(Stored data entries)
■ ■ ■ ■ ■
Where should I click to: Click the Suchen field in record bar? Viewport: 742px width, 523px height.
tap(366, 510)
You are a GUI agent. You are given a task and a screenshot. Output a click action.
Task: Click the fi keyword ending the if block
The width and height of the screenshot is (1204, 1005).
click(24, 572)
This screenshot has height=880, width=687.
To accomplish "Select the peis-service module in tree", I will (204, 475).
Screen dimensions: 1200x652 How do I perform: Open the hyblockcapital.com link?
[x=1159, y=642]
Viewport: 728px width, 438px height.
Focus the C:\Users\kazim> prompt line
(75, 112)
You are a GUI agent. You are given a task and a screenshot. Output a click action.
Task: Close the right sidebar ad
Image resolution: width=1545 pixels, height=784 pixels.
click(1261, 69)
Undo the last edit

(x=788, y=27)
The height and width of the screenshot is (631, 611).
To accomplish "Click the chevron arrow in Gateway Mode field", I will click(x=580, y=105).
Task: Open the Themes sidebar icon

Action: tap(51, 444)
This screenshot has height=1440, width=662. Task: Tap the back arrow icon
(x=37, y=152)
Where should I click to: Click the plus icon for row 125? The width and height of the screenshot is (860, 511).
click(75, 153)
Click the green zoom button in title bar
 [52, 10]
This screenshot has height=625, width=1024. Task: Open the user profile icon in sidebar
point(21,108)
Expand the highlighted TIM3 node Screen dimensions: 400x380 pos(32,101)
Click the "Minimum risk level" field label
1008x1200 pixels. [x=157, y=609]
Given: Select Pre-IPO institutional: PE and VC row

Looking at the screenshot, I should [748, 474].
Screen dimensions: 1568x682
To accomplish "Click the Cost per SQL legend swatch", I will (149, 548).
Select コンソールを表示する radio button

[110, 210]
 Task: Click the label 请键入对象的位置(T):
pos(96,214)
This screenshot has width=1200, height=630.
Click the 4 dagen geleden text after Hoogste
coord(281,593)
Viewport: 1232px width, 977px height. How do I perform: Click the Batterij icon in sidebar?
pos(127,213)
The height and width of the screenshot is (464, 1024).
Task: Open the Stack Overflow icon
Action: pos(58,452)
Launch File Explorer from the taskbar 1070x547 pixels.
■ ■ ■ ■ ■
• [AIM OF THE EXERCISE]: Retype every entry without changing anything.

• [ANSWER TO THIS TASK]:
Where should I click to: Click the Suchen field in record bar? Viewport: 742px width, 523px height.
tap(366, 510)
You are a GUI agent. You are given a task and a screenshot. Output a click action.
Task: Click the fi keyword ending the if block
The width and height of the screenshot is (1204, 1005).
click(24, 572)
This screenshot has height=880, width=687.
To accomplish "Select the peis-service module in tree", I will (204, 475).
Screen dimensions: 1200x652 How do I perform: Open the hyblockcapital.com link?
[x=1159, y=642]
Viewport: 728px width, 438px height.
Focus the C:\Users\kazim> prompt line
(75, 112)
You are a GUI agent. You are given a task and a screenshot. Output a click action.
Task: Close the right sidebar ad
Image resolution: width=1545 pixels, height=784 pixels.
click(1261, 69)
Undo the last edit

(x=788, y=27)
The height and width of the screenshot is (631, 611).
To accomplish "Click the chevron arrow in Gateway Mode field", I will click(x=580, y=105).
Task: Open the Themes sidebar icon

Action: tap(51, 444)
This screenshot has height=1440, width=662. Task: Tap the back arrow icon
(x=37, y=152)
Where should I click to: Click the plus icon for row 125? The width and height of the screenshot is (860, 511).
click(75, 153)
Click the green zoom button in title bar
 [52, 10]
This screenshot has height=625, width=1024. Task: Open the user profile icon in sidebar
point(21,108)
Expand the highlighted TIM3 node Screen dimensions: 400x380 pos(32,101)
Click the "Minimum risk level" field label
1008x1200 pixels. [x=157, y=609]
Given: Select Pre-IPO institutional: PE and VC row

Looking at the screenshot, I should [748, 474].
Screen dimensions: 1568x682
To accomplish "Click the Cost per SQL legend swatch", I will (149, 548).
Select コンソールを表示する radio button

[110, 210]
 Task: Click the label 请键入对象的位置(T):
pos(96,214)
This screenshot has width=1200, height=630.
Click the 4 dagen geleden text after Hoogste
coord(281,593)
Viewport: 1232px width, 977px height. How do I perform: Click the Batterij icon in sidebar?
pos(127,213)
The height and width of the screenshot is (464, 1024).
Task: Open the Stack Overflow icon
Action: pos(58,452)
Launch File Explorer from the taskbar 1070x547 pixels.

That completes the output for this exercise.